#### [SELECTED EXTRACT]
◆ ◆ ◆ ◆ ◆

Earlier this year, staff members at the Claude Moore Health Sciences Library discovered two manuscript leaves from a medieval European work hidden in our collections. At the time we did not know much about the manuscripts and we had many questions. Where were they produced? When were they made? What is written on them?
Eric Ramirez-Weaver, a faculty member of the University of Virginia and an expert in Medieval European art, recently analyzed the lost manuscripts and answered these questions for us. According to Ramirez-Weaver, the pages were written in a form of Gothic script known as rotunda, which flourished in Italy around 1400 CE. One page contains an excerpt from St. Augustine of Hippo’s sermon on Martha and Mary written in Latin. The other page contains a theological work, again in Latin, attributed to an author who has been historically misidentified as St. Jerome.
It appears that the manuscript leaves were likely folios from a form of medieval anthology known as a compilatio, that was usually produced to encourage discussion about scientific, moral and ethical issues. Around 1550, many Europeans considered these anthologies to be antiquated and often destroyed or recycled them.
The two manuscripts in our collection were recycled by an Italian bookbinder in the 16th century. The bookbinder removed the leaves from their original book and pasted them to paper boards in the binding of a new collection of works by the ancient Roman physician Galen of Pergamum. This kind of recycling was common in 16th century Europe because parchment, the material on which the manuscripts are written, provided excellent support in book bindings.
For almost 500 years the manuscripts remained hidden in the binding of the collected works of Galen, but by accident, are now available again for study at the Health Sciences Library.

◆ ◆ ◆ ◆ ◆

#### [ASSIGNMENT]
List every person named in the text about the recycled manuscript leaves, not counting the name in the library's title.

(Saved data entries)
◆ ◆ ◆ ◆ ◆

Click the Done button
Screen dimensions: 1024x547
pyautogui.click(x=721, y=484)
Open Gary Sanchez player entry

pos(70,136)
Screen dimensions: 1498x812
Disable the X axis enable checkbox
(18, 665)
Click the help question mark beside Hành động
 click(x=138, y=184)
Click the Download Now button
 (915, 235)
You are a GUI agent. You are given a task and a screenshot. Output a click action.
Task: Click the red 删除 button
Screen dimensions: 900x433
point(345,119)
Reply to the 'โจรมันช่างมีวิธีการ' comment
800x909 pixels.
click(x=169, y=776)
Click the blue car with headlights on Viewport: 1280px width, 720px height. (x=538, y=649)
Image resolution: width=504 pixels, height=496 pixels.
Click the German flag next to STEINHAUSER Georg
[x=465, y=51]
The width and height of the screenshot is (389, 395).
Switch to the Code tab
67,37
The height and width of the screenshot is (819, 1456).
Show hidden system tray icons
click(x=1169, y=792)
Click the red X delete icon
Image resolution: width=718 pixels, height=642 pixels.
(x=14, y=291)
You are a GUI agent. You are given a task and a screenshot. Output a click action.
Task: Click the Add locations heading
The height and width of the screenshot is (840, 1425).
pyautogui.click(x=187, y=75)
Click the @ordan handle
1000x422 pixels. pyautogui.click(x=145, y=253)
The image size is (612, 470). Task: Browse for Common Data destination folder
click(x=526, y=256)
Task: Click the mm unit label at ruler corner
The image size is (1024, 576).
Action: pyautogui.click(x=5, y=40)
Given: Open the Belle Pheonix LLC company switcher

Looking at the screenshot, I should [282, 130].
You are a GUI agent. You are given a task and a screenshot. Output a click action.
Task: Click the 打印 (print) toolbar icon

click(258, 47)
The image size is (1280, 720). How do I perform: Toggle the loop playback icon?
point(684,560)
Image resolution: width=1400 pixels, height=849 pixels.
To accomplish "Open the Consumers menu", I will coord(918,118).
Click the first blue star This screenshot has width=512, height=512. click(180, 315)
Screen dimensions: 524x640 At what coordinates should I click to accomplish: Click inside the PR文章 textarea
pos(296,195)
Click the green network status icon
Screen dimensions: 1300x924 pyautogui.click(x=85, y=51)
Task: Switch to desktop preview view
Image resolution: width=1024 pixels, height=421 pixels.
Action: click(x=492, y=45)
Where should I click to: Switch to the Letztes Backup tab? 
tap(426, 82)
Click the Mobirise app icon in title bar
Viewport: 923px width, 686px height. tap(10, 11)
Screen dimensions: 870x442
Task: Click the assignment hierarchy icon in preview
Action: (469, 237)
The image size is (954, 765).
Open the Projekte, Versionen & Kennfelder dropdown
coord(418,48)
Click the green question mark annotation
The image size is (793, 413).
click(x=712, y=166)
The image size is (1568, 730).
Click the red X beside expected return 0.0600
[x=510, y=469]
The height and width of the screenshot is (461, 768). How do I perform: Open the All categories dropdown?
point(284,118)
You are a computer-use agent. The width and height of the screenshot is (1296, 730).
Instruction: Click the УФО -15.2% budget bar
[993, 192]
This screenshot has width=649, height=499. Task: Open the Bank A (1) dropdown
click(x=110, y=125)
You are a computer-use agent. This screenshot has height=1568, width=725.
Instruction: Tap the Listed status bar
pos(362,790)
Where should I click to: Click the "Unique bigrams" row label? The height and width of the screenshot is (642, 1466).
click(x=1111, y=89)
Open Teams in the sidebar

◆ ◆ ◆ ◆ ◆

#### [COMPLETED TASK]
- Eric Ramirez-Weaver
- St. Augustine of Hippo
- Martha
- Mary
- St. Jerome
- Galen of Pergamum